[Excerpt from a dataset]
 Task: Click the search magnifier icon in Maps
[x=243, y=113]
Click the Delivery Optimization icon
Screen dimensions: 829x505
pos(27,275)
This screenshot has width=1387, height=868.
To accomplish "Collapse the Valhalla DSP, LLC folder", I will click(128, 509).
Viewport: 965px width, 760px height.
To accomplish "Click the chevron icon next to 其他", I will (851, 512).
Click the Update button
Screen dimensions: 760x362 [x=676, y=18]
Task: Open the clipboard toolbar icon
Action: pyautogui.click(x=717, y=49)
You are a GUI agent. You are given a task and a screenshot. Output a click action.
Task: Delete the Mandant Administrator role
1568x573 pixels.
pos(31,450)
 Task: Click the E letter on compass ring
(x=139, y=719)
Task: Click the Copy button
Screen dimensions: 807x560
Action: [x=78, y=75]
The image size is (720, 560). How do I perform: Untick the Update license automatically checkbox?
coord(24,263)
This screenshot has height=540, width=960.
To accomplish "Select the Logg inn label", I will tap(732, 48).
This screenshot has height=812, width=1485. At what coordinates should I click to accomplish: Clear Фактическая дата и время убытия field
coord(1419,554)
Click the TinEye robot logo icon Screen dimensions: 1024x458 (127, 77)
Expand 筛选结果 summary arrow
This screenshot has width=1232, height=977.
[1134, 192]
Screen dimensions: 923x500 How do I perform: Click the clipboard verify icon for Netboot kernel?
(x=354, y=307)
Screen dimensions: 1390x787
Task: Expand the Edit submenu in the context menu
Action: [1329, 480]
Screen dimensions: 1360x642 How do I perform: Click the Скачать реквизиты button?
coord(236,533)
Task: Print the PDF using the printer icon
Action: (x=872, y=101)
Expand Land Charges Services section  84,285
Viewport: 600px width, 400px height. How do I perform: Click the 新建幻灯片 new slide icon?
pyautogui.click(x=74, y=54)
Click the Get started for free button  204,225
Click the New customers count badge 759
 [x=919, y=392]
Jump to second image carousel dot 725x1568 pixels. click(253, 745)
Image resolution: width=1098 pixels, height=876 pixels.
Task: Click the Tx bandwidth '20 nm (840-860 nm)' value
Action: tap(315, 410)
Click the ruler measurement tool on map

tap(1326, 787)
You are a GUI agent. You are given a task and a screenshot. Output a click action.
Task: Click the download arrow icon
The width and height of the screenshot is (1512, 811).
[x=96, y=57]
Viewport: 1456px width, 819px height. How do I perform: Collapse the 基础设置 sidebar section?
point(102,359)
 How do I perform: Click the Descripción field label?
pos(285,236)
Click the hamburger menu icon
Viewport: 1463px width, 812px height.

#### Aim of the task
Quote everything from the line containing "How do I perform: Click the Descripción" down to the end of the records.

#### Solution to the problem
 How do I perform: Click the Descripción field label?
pos(285,236)
Click the hamburger menu icon
Viewport: 1463px width, 812px height.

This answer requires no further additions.